Most of these issues will not appear on day one of a network launch, as their impact tends to increase with traffic load. While operators may be able to overcome some of these problems by investing in better 3G coverage, recent experience shows that proactive, continuous optimisation is a better solution. This is particularly true as 3G networks are only expected to be stable after three to four years of deployments.
Unified Network Modelling
Unified Modelling of the 2G and 3G layers of the Radio Access Network (RAN) is key to achieving optimisation of a layered network. Unified 2G and 3G RAN Modelling should incorporate multiple coverage and quality data sources, such as signal strength predictions, drive tests, frequency plans and operational measurements from RNCs, BSCs and MSCs. Further efficiencies can be achieved by using special algorithms and statistical methods that enable leveraging the same data for 2G layer planning and optimisation to 3G and vice versa.
In turn, this Modelling enables identification of traffic loads per sector and service type. Thus, sector and RNC parameters can be tuned to allocate the relevant traffic to the appropriate 2G or 3G sector. Unified Modelling can also play an important role in minimising 2G investments. By taking customer migration to the 3G network into consideration, 2G sites can be adjusted to accommodate the new traffic patterns thus freeing resources for other heavily loaded cells.
Finally, unified Modelling facilitates optimisation of inter-RAT (Radio Access Technology) handover strategy on the basis of traffic per site, taking both layers into consideration. This provides the best solution to questions like where, when, and what type of traffic should be handed over in each situation. For example, voice traffic can be handed over to the 2G layer, freeing 3G resources for uniquely 3G data services, maximising the 3G experience. optimisation characteristics must be set for 3G border sites to support short distance handover, so as to keep reasonable 2G radio conditions.
Summary
The complex challenge of successfully deploying and maintaining revenue-yielding 3G networks in conjunction with 2G networks can be greatly simplified by using automated planning and optimisation products.
As users migrate from 2G to the new 3G network, overall traffic levels increase and traffic patterns of the legacy 2G network also change. In this very dynamic environment, keeping the network synchronised and optimised is an ongoing challenge. Using automatic integrated optimisation products for 2G and 3G enables the carrier to sharpen the focus on the layered network as a whole. Products such as Schema’s UMTS OptiPlanner and GSM Forté integrate all relevant data sources to optimise the delicate balance between the GSM and UMTS layers and resolve key interaction problems between the network layers.

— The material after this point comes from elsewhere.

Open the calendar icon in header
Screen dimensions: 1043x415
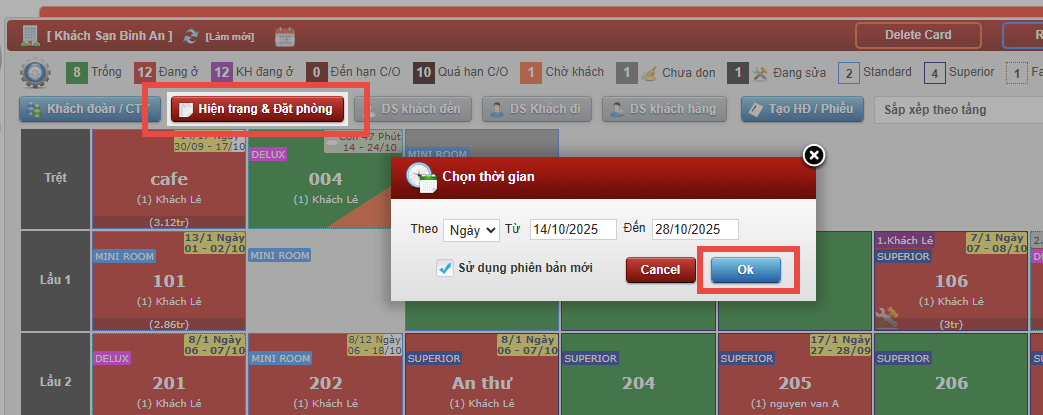click(285, 36)
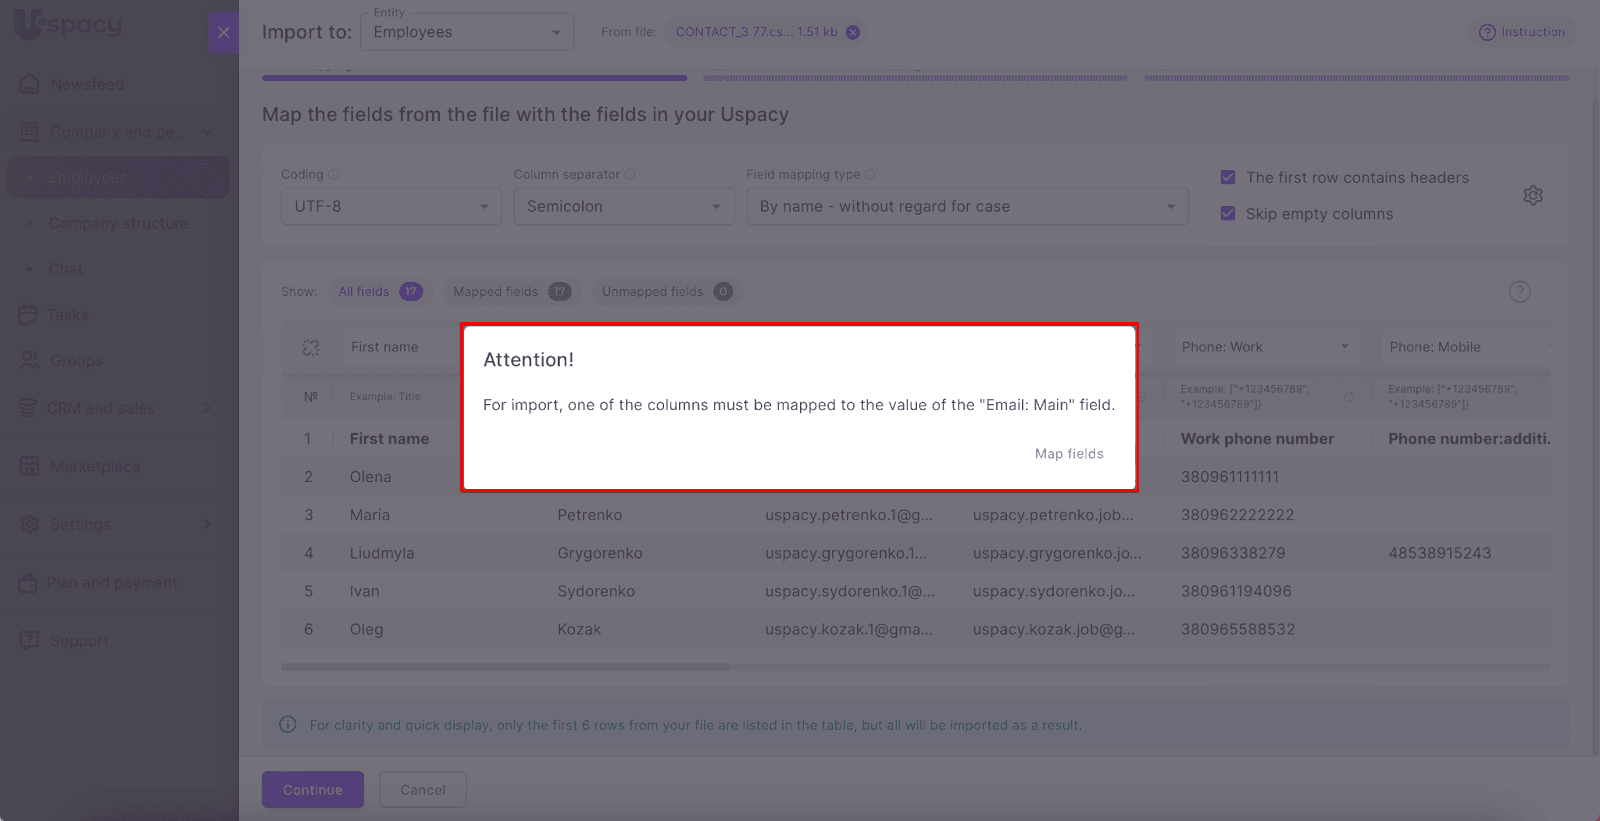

Network engineers use these types of products as a means to increase the overall network utilisation and effectiveness.
Using real-time integrated Modelling of the 2G and 3G environments, which takes continuously updated network data as input, can be an invaluable tool for achieving optimum, up to date handover configuration, parameter tuning and deployment planning. This approach paves the way for a smooth and controlled transition period.